The issue of returning capital while fund raising “has come into sharper focus,” Weidhaas said— an issue that gets more complicated when the limited partner at hand has limits for how much money it can allocate to private equity. Often times, cash must be returned, in these cases, before more can be invested.
This can put private equity firms in a bind, forcing them to choose between irritated LPs or tepid returns from a public offering. There are other ways besides borrowing to find the cash to give back to investors.
Selling an existing portfolio company to another private equity firm is one option. Limited partners can also take matters into their own hands and sell their stakes to other investors in the secondary market.

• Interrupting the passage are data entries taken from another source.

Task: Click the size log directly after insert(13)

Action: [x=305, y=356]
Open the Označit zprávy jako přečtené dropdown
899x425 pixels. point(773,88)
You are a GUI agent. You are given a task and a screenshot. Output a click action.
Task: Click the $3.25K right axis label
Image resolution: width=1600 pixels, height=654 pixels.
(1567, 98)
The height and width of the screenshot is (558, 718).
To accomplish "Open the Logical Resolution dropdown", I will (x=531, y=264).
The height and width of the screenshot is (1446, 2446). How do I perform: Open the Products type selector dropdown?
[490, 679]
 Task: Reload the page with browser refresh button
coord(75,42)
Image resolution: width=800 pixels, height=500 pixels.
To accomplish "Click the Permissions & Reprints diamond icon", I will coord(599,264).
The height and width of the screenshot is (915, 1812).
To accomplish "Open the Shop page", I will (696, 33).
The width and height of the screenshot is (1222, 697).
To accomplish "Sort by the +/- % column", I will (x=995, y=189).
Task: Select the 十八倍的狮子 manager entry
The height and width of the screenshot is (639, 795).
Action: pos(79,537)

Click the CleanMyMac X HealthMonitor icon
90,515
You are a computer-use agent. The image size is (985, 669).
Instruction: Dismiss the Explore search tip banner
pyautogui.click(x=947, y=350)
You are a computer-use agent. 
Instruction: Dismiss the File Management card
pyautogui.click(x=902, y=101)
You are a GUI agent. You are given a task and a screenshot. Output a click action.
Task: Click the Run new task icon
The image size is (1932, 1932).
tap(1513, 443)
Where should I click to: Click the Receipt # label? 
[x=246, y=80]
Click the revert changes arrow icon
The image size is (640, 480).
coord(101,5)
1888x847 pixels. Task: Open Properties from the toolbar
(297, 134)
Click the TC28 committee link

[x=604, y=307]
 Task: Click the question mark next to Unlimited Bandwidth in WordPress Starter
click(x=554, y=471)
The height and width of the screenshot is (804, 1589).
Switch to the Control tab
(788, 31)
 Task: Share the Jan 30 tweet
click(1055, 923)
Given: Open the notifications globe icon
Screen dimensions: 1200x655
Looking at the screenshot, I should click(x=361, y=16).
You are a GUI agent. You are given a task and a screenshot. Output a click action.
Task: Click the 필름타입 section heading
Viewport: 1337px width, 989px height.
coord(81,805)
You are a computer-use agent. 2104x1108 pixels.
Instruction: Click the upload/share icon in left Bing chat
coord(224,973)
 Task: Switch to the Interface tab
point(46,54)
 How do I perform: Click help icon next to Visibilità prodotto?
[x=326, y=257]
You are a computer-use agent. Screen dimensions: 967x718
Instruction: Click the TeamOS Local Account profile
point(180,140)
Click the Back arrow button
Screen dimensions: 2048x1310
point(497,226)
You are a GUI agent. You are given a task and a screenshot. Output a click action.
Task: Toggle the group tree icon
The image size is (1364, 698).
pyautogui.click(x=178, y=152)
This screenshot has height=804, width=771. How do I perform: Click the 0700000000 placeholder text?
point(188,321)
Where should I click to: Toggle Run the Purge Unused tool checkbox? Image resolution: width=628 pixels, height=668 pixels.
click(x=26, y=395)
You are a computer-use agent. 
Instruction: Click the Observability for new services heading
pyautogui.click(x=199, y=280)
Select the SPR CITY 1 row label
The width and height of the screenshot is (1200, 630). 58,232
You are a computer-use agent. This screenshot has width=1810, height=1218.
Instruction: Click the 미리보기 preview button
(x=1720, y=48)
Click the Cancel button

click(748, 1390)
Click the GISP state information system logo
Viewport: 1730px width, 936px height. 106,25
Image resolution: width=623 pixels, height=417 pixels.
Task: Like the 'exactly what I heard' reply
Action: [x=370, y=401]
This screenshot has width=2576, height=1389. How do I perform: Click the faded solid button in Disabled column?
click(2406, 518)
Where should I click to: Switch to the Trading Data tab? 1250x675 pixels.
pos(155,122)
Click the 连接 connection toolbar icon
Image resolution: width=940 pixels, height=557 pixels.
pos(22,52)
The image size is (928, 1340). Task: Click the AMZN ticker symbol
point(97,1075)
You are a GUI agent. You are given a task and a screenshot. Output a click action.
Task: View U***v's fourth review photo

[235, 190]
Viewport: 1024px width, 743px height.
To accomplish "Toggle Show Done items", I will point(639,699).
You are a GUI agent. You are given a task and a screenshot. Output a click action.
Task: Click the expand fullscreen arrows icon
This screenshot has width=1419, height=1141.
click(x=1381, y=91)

“You have a fiduciary duty to your investors to be honest with them about the best possible results,” says Richard Anthony, global head of the private funds group at Evercore Partners .
If leveling with LPs doesn't work, there are always leveraged loans.
A case in point: Petco Animal Supplies, the pet company owned by TPG Capital and Leonard Green. The company this week refinanced a $1.2 billion loan it expects to close next week, and $700 million of this total will be distributed to the firms’ limited partners and various investors.
There’s no question the IPO market has been on the up, though, especially compared to a meager $1.34 billion in stock offerings it was able to digest in 2010. Companies like HCA, expected to go public next week, Nielsen , and Kinder Morgan will have raised as much as $10 billion after their private equity parents put them out to market again. And the fact that the deal sizes keep getting bigger shows further promise.
Regardless, private equity looks set to benefit from the boom. Among current limited partners, 68 percent plan to commit the same amount or more to private equity this year, and new funds should get some $350 billion in commitments this year, data provided by Prequin show.